§ **Detalhes do exercício**:
Responda com base na nota sobre o CNPG:
1. De que cidade é datada a nota?
2. Que conselho divulgou uma nota técnica de discordância?
3. Sob a coordenação de qual tribunal foi celebrado o acordo?

§ **Trecho do documento**:
• Cuiabá, 10 de Setembro - 2025 00:00:00

MP - NOTA - REAÇÃO DO CNPG


Ministério Público Estadual (MPE) informa que "o Conselho Nacional de Procuradores-Gerais do Ministério Público dos Estados e da União (CNPG) divulgou nesta sexta-feira (14) nota técnica expressando discordância ao teor do Acordo de Cooperação Técnica em Matéria de Combate à Corrupção no Brasil (ACT) celebrado entre a Controladoria-Geral da União (CGU), a Advocacia-Geral da União (AGU),o Ministério da Justiça e Segurança Pública (MJSP) e o Tribunal de Contas da União (TCU), sob a coordenação do Supremo Tribunal Federal (STF)".

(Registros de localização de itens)
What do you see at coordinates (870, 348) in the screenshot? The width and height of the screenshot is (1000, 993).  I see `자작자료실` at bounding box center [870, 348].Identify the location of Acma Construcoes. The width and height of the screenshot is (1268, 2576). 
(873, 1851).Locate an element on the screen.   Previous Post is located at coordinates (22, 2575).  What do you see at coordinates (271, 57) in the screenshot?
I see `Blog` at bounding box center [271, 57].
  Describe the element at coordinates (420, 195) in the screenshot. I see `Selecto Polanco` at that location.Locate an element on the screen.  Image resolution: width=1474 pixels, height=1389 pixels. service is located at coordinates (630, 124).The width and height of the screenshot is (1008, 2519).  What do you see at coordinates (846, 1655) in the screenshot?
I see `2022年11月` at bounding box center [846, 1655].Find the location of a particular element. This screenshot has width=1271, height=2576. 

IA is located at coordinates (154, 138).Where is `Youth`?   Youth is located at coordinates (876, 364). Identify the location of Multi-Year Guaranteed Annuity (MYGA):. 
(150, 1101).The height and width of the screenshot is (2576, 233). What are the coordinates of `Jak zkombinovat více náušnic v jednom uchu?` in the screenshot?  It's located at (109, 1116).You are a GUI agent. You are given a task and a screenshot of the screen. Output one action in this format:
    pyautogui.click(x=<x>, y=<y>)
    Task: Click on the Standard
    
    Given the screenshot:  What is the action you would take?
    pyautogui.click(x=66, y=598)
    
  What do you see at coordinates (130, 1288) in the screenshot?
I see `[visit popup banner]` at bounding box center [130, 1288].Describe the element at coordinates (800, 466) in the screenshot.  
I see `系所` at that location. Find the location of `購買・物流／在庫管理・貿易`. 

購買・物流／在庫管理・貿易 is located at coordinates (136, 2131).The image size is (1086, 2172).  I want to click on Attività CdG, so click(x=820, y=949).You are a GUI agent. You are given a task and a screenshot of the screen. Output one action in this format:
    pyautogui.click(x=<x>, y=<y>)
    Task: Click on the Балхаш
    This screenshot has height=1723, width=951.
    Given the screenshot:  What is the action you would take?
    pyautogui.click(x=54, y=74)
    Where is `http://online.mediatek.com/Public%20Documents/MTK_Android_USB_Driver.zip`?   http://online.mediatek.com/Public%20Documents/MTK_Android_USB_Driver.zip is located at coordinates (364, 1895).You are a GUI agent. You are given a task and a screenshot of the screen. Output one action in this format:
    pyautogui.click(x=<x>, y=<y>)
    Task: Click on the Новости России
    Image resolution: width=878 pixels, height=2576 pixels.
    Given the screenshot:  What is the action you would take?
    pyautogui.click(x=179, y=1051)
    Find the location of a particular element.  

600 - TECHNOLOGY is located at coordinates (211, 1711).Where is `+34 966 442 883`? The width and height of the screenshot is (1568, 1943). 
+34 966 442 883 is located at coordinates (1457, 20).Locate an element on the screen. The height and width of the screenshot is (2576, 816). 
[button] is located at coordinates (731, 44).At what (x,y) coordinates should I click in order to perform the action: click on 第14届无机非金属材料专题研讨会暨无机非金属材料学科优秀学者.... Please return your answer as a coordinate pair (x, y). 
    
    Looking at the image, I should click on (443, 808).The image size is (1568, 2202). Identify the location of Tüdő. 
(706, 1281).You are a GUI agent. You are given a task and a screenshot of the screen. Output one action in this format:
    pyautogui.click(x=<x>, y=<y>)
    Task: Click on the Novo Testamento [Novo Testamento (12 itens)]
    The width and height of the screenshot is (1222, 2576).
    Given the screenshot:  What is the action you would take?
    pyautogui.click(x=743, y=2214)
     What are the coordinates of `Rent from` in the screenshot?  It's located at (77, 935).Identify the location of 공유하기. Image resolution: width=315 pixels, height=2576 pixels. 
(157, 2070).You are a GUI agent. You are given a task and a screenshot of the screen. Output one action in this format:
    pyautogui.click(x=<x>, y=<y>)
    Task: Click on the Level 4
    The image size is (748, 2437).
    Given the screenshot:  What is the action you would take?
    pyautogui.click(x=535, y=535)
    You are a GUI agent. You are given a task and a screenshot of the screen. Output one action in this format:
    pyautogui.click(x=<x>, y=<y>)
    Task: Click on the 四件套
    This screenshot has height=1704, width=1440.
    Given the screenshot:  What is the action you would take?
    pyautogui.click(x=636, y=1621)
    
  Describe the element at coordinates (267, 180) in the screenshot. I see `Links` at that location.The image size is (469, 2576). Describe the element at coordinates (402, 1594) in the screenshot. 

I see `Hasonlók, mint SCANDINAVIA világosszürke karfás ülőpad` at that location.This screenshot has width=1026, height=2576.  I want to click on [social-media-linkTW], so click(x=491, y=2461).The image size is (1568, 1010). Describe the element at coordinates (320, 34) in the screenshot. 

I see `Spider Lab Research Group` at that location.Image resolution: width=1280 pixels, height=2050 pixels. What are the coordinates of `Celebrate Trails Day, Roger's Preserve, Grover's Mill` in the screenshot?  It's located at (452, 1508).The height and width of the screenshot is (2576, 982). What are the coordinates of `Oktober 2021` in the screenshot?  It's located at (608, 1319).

§ **Solução**:
1. Cuiabá.
2. O Conselho Nacional de Procuradores-Gerais do Ministério Público dos Estados e da União (CNPG).
3. O Supremo Tribunal Federal (STF).